Prove that the maximum area of a rectangle inscribed in an ellipse is $2ab$

Question

Prove that the maximum area of a rectangle inscribed in an ellipse $\dfrac{x^2}{a^2}+\dfrac{y^2}{b^2}=1$ is $2ab$.

My attempt:

Equation of ellipse: $\dfrac{x^2}{a^2}+\dfrac{y^2}{b^2}=1$.

Assume that $a>b$ & let $l$ & $w$ are length and width of rectangle then area will be $$A=l\times w \tag{1}$$

Now, I substituted the point $\left(\dfrac {l}{2}, \dfrac {w}{2}\right)$ in the equation of ellipse $$\frac{(l/2)^2}{a^2}+\frac{(w/2)^2}{b^2}=1,$$ $$b^2l^2+a^2w^2=4a^2b^2.\tag{2}$$

I am not sure how to proceed from here.

Answer 1

Here is an easier method to prove (without using Calculus).

The sides (i.e. length and width) of inscribed rectangle have to be parallel to the axes of ellipse to make all four vertices of inscribed rectangle lie on the ellipse.

Consider $(\pm a\cos\theta, \pm b\sin\theta)$ as four vertices of inscribed rectangle lying on the ellipse: $\frac{x^2}{a^2}+\frac{y^2}{b^2}=1$

Then the area of inscribed rectangle will be $A=(2a\cos\theta)(2b\sin\theta)=2ab\sin2\theta$

Now, the area $2ab\sin2\theta$ will be maximum when $\color{red}{\sin2\theta}$ is maximum i.e. $\color{red}{1}$

Therefore the maximum area of rectangle inscribed in an ellipse is $\color{blue}{2ab}$

Answer 2

Let one vertex of the rectangle be $(a\cos t, b\sin t)$. Then, the other three are known as well and the area is

$$A= 4ab|\sin t \cos t |\le 2ab (\cos^2t+\sin^2t)=2ab$$

where the inequality $2uv\le u^2+v^2 $ is used.

Answer 3

Consider the coordinate transformation $$(u,v) = (x/a, y/b),$$ which maps the ellipse $$\frac{x^2}{a^2} + \frac{y^2}{b^2} = 1$$ to the unit circle $$u^2 + v^2 = 1.$$ Such a transformation preserves the ratios of areas; in particular, if a quadrilateral inscribed in the ellipse has maximal area among all such quadrilaterals, then the transformed quadrilateral under this mapping will also have maximal area; and vice versa. This is not difficult to show.

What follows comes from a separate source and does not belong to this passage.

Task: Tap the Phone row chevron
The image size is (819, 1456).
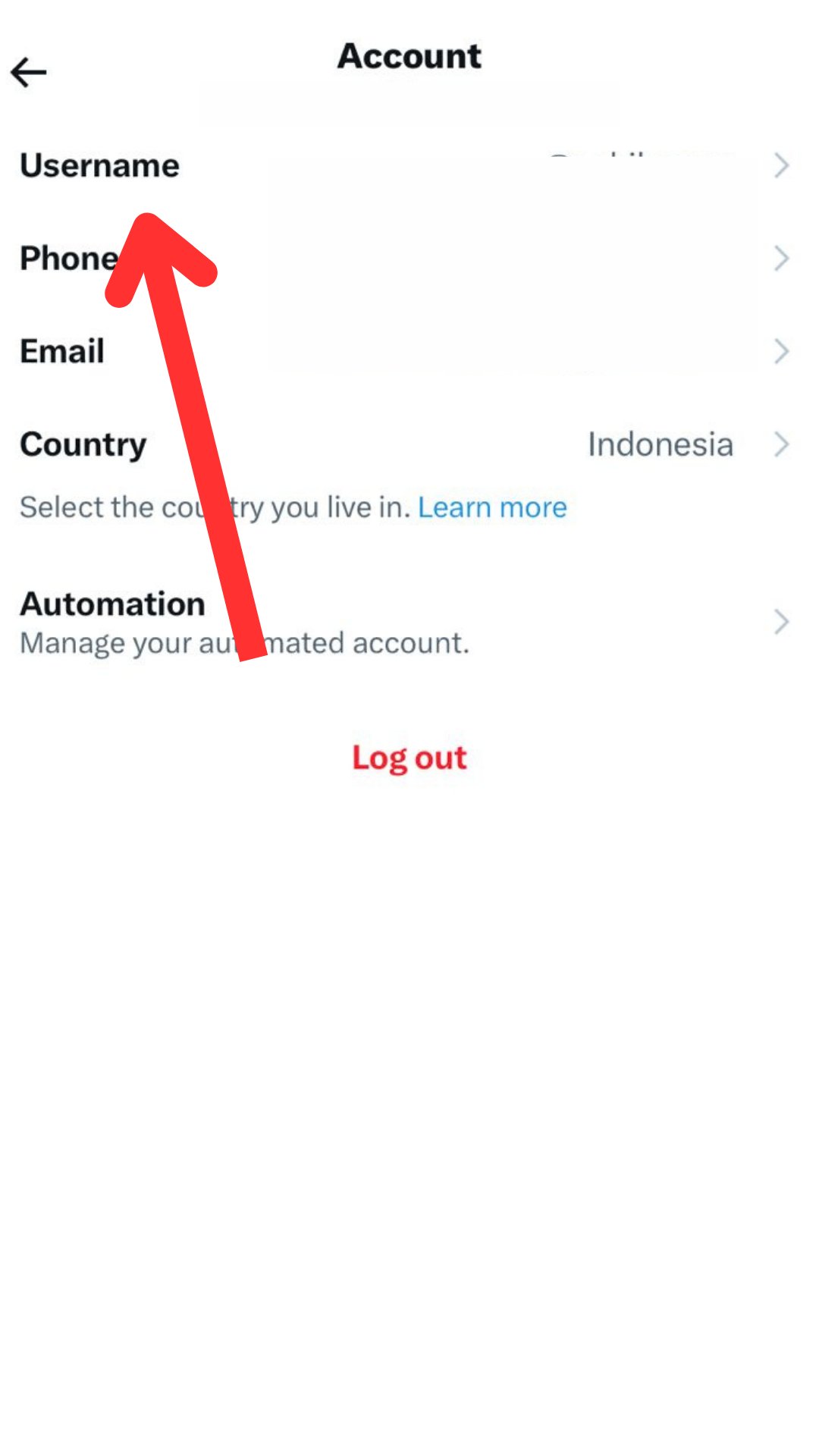Action: coord(782,259)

Therefore, it suffices to consider all quadrilaterals inscribed in the unit circle in the transformed coordinate system. Since we know that the quadrilateral of maximal area in a circle is a square (proof below), it follows that the family of quadrilaterals of maximal area inscribed in the ellipse are those parallelograms that arise from the inverse transformation. These squares all have diagonal with length $2$, thus area of $2$, and upon the inverse transformation, the corresponding parallelograms all have area $2ab$. Of these, there is only one that is a rectangle, corresponding to the configuration where the sides are parallel to the coordinate axes; although merely observing existence is sufficient (uniqueness is irrelevant).

---

For the proof that a quadrilateral of maximal area inscribed in a circle is a square, let $ABCD$ be any quadrilateral inscribed in the circle. Consider a diagonal, say $AC$. Then $\triangle ABC$ is an inscribed triangle whose area is maximized when the height $h_B$ perpendicular to $AC$ is maximized, since $AC$ is fixed. This corresponds to choosing the midpoint of $AC$ as the foot of the perpendicular. Similarly, the area of $\triangle ADC$ is maximized in the same manner. But this means $BD$ must be a diameter, since the feet of the perpendiculars coincide, both being the midpoint of $AC$, and the perpendicular to any chord through its midpoint is a diameter. Thus among all quadrilaterals with fixed diagonal $AC$, the one that maximizes the area is one where the other diagonal $BD$ is a diameter. Then among all such quadrilaterals with $BD$ as diameter, the one that maximizes the area is the one where $AC$ is also a diameter. Since $AC \perp BD$, it follows $ABCD$ is a square.